I want anti-affinity rules to be respected after a failover, but I also want the rule to be superceded if there is no way the hosts that remain online can still implement the rule.
The improvement doesn’t seem very useful; if they have inserted such a major drawback into it, that the affinity rules are now treated as hard constraints for purposes of HA.
Is it too much to ask to have HA respect soft constraints when possible, without compromising the purpose of HA?
Duncan says
DRS fixes those violates affinity rules within minutes, so you more or less have that today.
John Nicholson says
Problem is if Oracle See’s a CPU ID I have to license it….
James Hess says
“DRS fixes those violates affinity rules within minutes, so you more or less have that today.”
I used to think that: before I virtualized vCenter and stacked 400 VMs on the same 3-node cluster that vCenter is virtualized under.
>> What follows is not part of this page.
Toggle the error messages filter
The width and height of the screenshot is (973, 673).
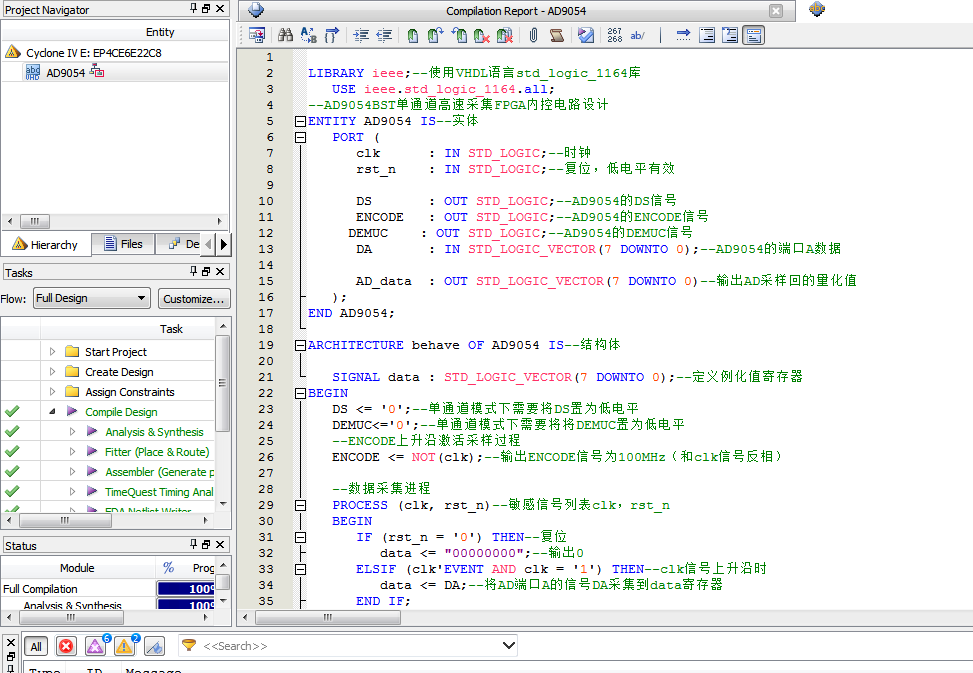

DRS definitely fixes affinity rule violations, eventually; after HA restarts the SQL server and vCenter server: it still sometimes takes a bit longer than 20 minutes all in all, and in the event that vCenter doesn’t recover properly after the crash, or for some reason HA doesn’t fail it over quickly — the cluster gets stuck with suboptimal VM placement in disagreement with affinity rules.
Although the bigger concern is temporary memory pressure after the HA event, before workloads get balanced on the remaining active hosts —- the HA failover doesn’t seem to put VMs in an optimal place; there are plenty of improvements VMware could make here…. as in, making DRS more resilient against vCenter failures.
Eric Gray says
Excellent – 400 VMs on a 3-node cluster!
Duncan says
I would argue that your scenario is pretty corner case. Not many customers run 400 VMs including VC on just 3 nodes.
Anyway, I had already asked the HA team to consider this being “preferential” instead of “mandatory”, hopefully they can sneak that in at some point.
Eduardo says
Hi Duncan,
I assume that ForceAffinePoweron still in place and required if I want to guarantee mys rules when powering on a VM, not by HA, right ?
thanks a lot.
Edu
Vaibhav says
Hi Duncan,
Will you be releasing VMware vSphere 5.5 Clustering Deepdive ?
Thanks
Mike says
I’d love to know this as well. I am currently working on my VCAP-DCA and about to read 5.1 again – would be nice to have 5.5 in the pipeline though 🙂
Peter Van Lone says
ditto – looking forward to the 5.5 HA deep dive!